When our first three hours were up, we switched with Dinah and Betty and “mingled” with the guests. Well, Mia mingled. I went out onto the top deck and smoked my leisure time away. The boat was going pretty fast; the solid brick and earth of the waterfront lagged stubbornly, it seemed to be having a hard time keeping up. We left streaks of light on the dark water behind us. Canapés were brought around, but the girls with the trays didn’t offer me any. The same went for wine; we weren’t supposed to drink. I watched wealthy men and their wives and dates dancing and playing cards and making deals: I will admire you exactly as much, no more or less, as you admire me. I will love you in the strictest moderation. Some couples seemed pleased with their negotiations and others were in despair. They looked around with drained faces and drank less than their friends did, barely wetting their lips so as to keep their secrets. Merchant families, mostly, descendants of Englishmen who’d gotten rich trading with the tsars and sultans and rajahs of long ago, then come over to America because all their money didn’t stop the aristocrats from snubbing them. Now their great-grandchildren just made a few investments here and there, and kept charitable institutions the way an average Joe keeps a pet. I’d read quite a number of lifestyle magazines over the years; you’ve got to have some sort of setting for your daydreams. At the end of the interview about the redecoration of a nursery or the refurbishment of a mansion, the reporter never failed to ask the price of a loaf of bread and a pint of milk at the nearest corner store, and the interviewee always knew the answer, down to the last cent—it reeked of research. So I got a kick out of seeing the stars of the show close up. Some of them even knew how to jitterbug. But I remembered my manners. I didn’t let anyone catch me staring. I reminded myself over and over again that I wasn’t at the zoo.

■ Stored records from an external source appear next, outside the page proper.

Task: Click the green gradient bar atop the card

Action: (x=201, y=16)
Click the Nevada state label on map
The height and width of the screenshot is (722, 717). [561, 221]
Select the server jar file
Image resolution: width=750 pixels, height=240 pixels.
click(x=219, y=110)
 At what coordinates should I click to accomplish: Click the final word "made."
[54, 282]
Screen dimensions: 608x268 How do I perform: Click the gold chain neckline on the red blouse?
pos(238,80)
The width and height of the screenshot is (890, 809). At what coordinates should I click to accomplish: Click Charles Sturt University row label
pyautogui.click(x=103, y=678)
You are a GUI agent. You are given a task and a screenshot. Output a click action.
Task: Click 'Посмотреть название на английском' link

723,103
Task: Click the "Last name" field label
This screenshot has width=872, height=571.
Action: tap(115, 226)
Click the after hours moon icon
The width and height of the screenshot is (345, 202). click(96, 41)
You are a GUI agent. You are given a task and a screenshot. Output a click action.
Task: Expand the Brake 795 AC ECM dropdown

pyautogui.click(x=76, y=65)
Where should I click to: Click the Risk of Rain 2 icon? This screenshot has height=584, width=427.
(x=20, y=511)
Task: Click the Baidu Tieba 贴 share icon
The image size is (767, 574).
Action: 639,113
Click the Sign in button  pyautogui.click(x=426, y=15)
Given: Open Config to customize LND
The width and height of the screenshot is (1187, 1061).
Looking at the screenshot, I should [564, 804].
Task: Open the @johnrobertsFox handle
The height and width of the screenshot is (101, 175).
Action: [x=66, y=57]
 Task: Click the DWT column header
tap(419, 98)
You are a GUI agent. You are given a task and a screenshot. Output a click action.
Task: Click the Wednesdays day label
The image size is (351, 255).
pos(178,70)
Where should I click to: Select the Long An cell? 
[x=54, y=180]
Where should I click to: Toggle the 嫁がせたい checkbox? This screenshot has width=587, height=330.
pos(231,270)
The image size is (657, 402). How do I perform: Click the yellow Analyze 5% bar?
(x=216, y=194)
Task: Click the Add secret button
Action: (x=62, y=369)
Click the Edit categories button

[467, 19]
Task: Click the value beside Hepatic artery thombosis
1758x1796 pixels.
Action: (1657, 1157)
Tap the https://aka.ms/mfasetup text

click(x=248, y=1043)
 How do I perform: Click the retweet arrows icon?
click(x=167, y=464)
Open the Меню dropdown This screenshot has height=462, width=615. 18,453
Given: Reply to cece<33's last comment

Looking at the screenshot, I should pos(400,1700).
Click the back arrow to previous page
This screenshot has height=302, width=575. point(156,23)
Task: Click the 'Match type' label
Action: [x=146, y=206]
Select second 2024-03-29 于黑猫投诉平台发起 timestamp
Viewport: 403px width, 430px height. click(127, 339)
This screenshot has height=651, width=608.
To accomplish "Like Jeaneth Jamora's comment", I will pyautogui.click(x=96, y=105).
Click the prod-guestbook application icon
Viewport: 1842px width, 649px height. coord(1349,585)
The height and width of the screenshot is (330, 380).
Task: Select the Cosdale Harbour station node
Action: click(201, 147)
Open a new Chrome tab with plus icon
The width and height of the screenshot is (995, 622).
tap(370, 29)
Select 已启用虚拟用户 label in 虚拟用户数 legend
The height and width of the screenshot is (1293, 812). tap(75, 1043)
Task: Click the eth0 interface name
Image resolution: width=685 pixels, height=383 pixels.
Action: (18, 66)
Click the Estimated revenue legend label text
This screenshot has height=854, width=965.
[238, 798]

Mia came and found me when the band started playing “Pico and Sepulveda.” She grabbed both my hands and I let her lead our quickstep, trying to match the swing of her hips as we mouthed the names of Los Angeles streets at each other, streets neither of us had ever been on. Doheny . . . Cahuenga . . . La Brea . . . Tar Pits!

The thing about dancing when you’re hungry is that at the end of the song you find yourself sitting on the floor, or the nearest knee, whichever happens to be more readily available. I settled for a knee, and its owner got overfamiliar, put a hand to my waist, and said in my ear: “So she loves me.” It was Arturo Whitman, got up in all his finery, managing to look both drowsy and savage at once, as a bear might if forced to wear a tuxedo.

I said: “Arturo Whitman, are you . . . rich?”

He held both hands up in the air. “I’m not. I swear I’m not. Ask the guys I came in with. I’m just here to amuse them.” He gave me the once-over. “Same as you. What would you do if I kissed you right now?”

“Sock you in the solar plexus.”

“Do you even know where to find the solar plexus?”

“No, but I’d keep going ’til I got there.”

“Aw, she loves me not . . .”

I opened my mouth with that reckless joy that comes just before you give someone a genuine piece of your mind, but Mia pounced on us before I got started, crying, “Dr. Whitman!” They gave each other an odd, fleeting look with some kind of question in it. Arturo said: “Mia Cabrini. How the hell are you? Still involved in passionate love affairs with long-dead German philosophers?”